▶ _TASK BRIEF_: Every line of the material is to be set down again without any change.

▶ _EXERCISE DATA_:
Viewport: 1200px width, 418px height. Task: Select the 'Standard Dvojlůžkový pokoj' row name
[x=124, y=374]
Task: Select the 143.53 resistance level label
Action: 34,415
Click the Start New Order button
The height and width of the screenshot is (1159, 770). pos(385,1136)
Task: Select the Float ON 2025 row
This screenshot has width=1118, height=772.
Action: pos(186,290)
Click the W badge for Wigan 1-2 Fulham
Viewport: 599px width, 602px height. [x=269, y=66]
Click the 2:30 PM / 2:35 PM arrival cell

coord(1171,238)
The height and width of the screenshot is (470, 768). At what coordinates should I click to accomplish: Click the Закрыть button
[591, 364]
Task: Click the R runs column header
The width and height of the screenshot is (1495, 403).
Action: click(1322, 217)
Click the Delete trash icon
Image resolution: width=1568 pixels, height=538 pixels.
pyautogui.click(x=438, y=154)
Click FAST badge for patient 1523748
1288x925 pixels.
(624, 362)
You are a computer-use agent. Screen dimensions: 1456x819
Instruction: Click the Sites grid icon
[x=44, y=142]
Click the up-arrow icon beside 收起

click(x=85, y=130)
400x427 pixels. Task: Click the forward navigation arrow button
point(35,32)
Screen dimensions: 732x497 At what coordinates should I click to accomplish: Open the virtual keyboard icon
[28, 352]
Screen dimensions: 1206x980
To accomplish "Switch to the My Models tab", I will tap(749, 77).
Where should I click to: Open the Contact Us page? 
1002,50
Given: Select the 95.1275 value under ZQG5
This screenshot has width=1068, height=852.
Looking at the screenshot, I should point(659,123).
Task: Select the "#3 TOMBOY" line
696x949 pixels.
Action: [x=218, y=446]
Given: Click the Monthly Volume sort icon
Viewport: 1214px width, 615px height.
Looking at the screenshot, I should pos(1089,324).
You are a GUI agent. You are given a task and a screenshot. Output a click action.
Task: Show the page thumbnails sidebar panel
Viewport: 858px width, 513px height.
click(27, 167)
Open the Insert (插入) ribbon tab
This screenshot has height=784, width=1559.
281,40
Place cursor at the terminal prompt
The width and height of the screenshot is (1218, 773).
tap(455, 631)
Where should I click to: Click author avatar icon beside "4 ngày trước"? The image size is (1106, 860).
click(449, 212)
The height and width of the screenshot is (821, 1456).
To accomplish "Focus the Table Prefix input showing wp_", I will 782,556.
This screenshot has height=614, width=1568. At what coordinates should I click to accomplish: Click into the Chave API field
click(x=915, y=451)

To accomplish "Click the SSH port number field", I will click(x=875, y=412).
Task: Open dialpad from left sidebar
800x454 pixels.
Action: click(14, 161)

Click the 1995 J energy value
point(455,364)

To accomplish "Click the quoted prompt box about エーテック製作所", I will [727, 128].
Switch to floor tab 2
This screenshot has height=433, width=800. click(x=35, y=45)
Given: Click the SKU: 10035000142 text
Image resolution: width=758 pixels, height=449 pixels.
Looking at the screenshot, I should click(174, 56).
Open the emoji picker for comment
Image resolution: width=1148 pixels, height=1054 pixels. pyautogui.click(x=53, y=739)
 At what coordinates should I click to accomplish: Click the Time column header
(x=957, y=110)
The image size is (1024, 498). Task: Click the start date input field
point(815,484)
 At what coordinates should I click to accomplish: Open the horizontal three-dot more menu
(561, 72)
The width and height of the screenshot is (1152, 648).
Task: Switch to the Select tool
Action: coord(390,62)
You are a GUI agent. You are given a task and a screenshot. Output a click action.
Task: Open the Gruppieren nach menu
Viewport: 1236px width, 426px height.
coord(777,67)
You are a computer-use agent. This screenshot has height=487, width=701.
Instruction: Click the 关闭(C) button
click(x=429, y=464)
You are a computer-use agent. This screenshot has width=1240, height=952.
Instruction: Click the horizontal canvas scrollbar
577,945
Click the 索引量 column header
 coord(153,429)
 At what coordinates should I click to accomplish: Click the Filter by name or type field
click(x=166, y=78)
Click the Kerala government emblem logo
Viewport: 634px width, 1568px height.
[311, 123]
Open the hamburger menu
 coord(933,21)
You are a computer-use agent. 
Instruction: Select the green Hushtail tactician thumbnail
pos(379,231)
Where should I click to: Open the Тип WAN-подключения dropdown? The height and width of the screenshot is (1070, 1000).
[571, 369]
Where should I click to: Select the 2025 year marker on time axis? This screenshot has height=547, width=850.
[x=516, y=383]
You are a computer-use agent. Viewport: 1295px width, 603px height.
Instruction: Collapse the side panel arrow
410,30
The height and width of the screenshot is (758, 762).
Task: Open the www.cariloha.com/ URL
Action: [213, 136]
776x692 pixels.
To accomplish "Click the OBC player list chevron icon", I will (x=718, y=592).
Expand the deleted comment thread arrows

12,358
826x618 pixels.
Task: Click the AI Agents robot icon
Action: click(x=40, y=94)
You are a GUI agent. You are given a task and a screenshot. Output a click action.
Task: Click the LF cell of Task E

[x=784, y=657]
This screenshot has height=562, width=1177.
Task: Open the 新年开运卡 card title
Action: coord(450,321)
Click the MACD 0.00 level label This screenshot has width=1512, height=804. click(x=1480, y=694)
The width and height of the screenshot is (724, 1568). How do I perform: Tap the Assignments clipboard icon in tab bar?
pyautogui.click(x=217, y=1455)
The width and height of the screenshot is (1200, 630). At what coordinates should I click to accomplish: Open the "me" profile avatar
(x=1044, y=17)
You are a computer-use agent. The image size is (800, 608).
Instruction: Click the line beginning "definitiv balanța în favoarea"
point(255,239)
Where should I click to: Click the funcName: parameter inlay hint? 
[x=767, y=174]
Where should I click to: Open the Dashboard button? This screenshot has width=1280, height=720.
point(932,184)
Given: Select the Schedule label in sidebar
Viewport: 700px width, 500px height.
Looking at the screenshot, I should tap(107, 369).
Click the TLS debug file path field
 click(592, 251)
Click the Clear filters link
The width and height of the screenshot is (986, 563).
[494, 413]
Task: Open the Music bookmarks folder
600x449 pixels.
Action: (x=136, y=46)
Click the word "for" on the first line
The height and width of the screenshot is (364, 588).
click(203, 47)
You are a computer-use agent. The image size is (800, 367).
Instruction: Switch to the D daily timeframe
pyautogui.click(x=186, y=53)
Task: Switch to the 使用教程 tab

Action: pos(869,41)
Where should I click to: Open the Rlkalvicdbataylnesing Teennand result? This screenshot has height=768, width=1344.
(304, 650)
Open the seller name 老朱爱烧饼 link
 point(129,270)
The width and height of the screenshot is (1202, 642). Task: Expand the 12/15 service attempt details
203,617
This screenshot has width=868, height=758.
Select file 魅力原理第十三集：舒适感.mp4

▶ _ANSWER TO THIS TASK_:
Viewport: 1200px width, 418px height. Task: Select the 'Standard Dvojlůžkový pokoj' row name
[x=124, y=374]
Task: Select the 143.53 resistance level label
Action: 34,415
Click the Start New Order button
The height and width of the screenshot is (1159, 770). pos(385,1136)
Task: Select the Float ON 2025 row
This screenshot has width=1118, height=772.
Action: pos(186,290)
Click the W badge for Wigan 1-2 Fulham
Viewport: 599px width, 602px height. [x=269, y=66]
Click the 2:30 PM / 2:35 PM arrival cell

coord(1171,238)
The height and width of the screenshot is (470, 768). At what coordinates should I click to accomplish: Click the Закрыть button
[591, 364]
Task: Click the R runs column header
The width and height of the screenshot is (1495, 403).
Action: click(1322, 217)
Click the Delete trash icon
Image resolution: width=1568 pixels, height=538 pixels.
pyautogui.click(x=438, y=154)
Click FAST badge for patient 1523748
1288x925 pixels.
(624, 362)
You are a computer-use agent. Screen dimensions: 1456x819
Instruction: Click the Sites grid icon
[x=44, y=142]
Click the up-arrow icon beside 收起

click(x=85, y=130)
400x427 pixels. Task: Click the forward navigation arrow button
point(35,32)
Screen dimensions: 732x497 At what coordinates should I click to accomplish: Open the virtual keyboard icon
[28, 352]
Screen dimensions: 1206x980
To accomplish "Switch to the My Models tab", I will tap(749, 77).
Where should I click to: Open the Contact Us page? 
1002,50
Given: Select the 95.1275 value under ZQG5
This screenshot has width=1068, height=852.
Looking at the screenshot, I should point(659,123).
Task: Select the "#3 TOMBOY" line
696x949 pixels.
Action: [x=218, y=446]
Given: Click the Monthly Volume sort icon
Viewport: 1214px width, 615px height.
Looking at the screenshot, I should pos(1089,324).
You are a GUI agent. You are given a task and a screenshot. Output a click action.
Task: Show the page thumbnails sidebar panel
Viewport: 858px width, 513px height.
click(27, 167)
Open the Insert (插入) ribbon tab
This screenshot has height=784, width=1559.
281,40
Place cursor at the terminal prompt
The width and height of the screenshot is (1218, 773).
tap(455, 631)
Where should I click to: Click author avatar icon beside "4 ngày trước"? The image size is (1106, 860).
click(449, 212)
The height and width of the screenshot is (821, 1456).
To accomplish "Focus the Table Prefix input showing wp_", I will 782,556.
This screenshot has height=614, width=1568. At what coordinates should I click to accomplish: Click into the Chave API field
click(x=915, y=451)

To accomplish "Click the SSH port number field", I will click(x=875, y=412).
Task: Open dialpad from left sidebar
800x454 pixels.
Action: click(14, 161)

Click the 1995 J energy value
point(455,364)

To accomplish "Click the quoted prompt box about エーテック製作所", I will [727, 128].
Switch to floor tab 2
This screenshot has height=433, width=800. click(x=35, y=45)
Given: Click the SKU: 10035000142 text
Image resolution: width=758 pixels, height=449 pixels.
Looking at the screenshot, I should click(174, 56).
Open the emoji picker for comment
Image resolution: width=1148 pixels, height=1054 pixels. pyautogui.click(x=53, y=739)
 At what coordinates should I click to accomplish: Click the Time column header
(x=957, y=110)
The image size is (1024, 498). Task: Click the start date input field
point(815,484)
 At what coordinates should I click to accomplish: Open the horizontal three-dot more menu
(561, 72)
The width and height of the screenshot is (1152, 648).
Task: Switch to the Select tool
Action: coord(390,62)
You are a GUI agent. You are given a task and a screenshot. Output a click action.
Task: Open the Gruppieren nach menu
Viewport: 1236px width, 426px height.
coord(777,67)
You are a computer-use agent. This screenshot has height=487, width=701.
Instruction: Click the 关闭(C) button
click(x=429, y=464)
You are a computer-use agent. This screenshot has width=1240, height=952.
Instruction: Click the horizontal canvas scrollbar
577,945
Click the 索引量 column header
 coord(153,429)
 At what coordinates should I click to accomplish: Click the Filter by name or type field
click(x=166, y=78)
Click the Kerala government emblem logo
Viewport: 634px width, 1568px height.
[311, 123]
Open the hamburger menu
 coord(933,21)
You are a computer-use agent. 
Instruction: Select the green Hushtail tactician thumbnail
pos(379,231)
Where should I click to: Open the Тип WAN-подключения dropdown? The height and width of the screenshot is (1070, 1000).
[571, 369]
Where should I click to: Select the 2025 year marker on time axis? This screenshot has height=547, width=850.
[x=516, y=383]
You are a computer-use agent. Viewport: 1295px width, 603px height.
Instruction: Collapse the side panel arrow
410,30
The height and width of the screenshot is (758, 762).
Task: Open the www.cariloha.com/ URL
Action: [213, 136]
776x692 pixels.
To accomplish "Click the OBC player list chevron icon", I will (x=718, y=592).
Expand the deleted comment thread arrows

12,358
826x618 pixels.
Task: Click the AI Agents robot icon
Action: click(x=40, y=94)
You are a GUI agent. You are given a task and a screenshot. Output a click action.
Task: Click the LF cell of Task E

[x=784, y=657]
This screenshot has height=562, width=1177.
Task: Open the 新年开运卡 card title
Action: coord(450,321)
Click the MACD 0.00 level label This screenshot has width=1512, height=804. click(x=1480, y=694)
The width and height of the screenshot is (724, 1568). How do I perform: Tap the Assignments clipboard icon in tab bar?
pyautogui.click(x=217, y=1455)
The width and height of the screenshot is (1200, 630). At what coordinates should I click to accomplish: Open the "me" profile avatar
(x=1044, y=17)
You are a computer-use agent. The image size is (800, 608).
Instruction: Click the line beginning "definitiv balanța în favoarea"
point(255,239)
Where should I click to: Click the funcName: parameter inlay hint? 
[x=767, y=174]
Where should I click to: Open the Dashboard button? This screenshot has width=1280, height=720.
point(932,184)
Given: Select the Schedule label in sidebar
Viewport: 700px width, 500px height.
Looking at the screenshot, I should tap(107, 369).
Click the TLS debug file path field
 click(592, 251)
Click the Clear filters link
The width and height of the screenshot is (986, 563).
[494, 413]
Task: Open the Music bookmarks folder
600x449 pixels.
Action: (x=136, y=46)
Click the word "for" on the first line
The height and width of the screenshot is (364, 588).
click(203, 47)
You are a computer-use agent. The image size is (800, 367).
Instruction: Switch to the D daily timeframe
pyautogui.click(x=186, y=53)
Task: Switch to the 使用教程 tab

Action: pos(869,41)
Where should I click to: Open the Rlkalvicdbataylnesing Teennand result? This screenshot has height=768, width=1344.
(304, 650)
Open the seller name 老朱爱烧饼 link
 point(129,270)
The width and height of the screenshot is (1202, 642). Task: Expand the 12/15 service attempt details
203,617
This screenshot has width=868, height=758.
Select file 魅力原理第十三集：舒适感.mp4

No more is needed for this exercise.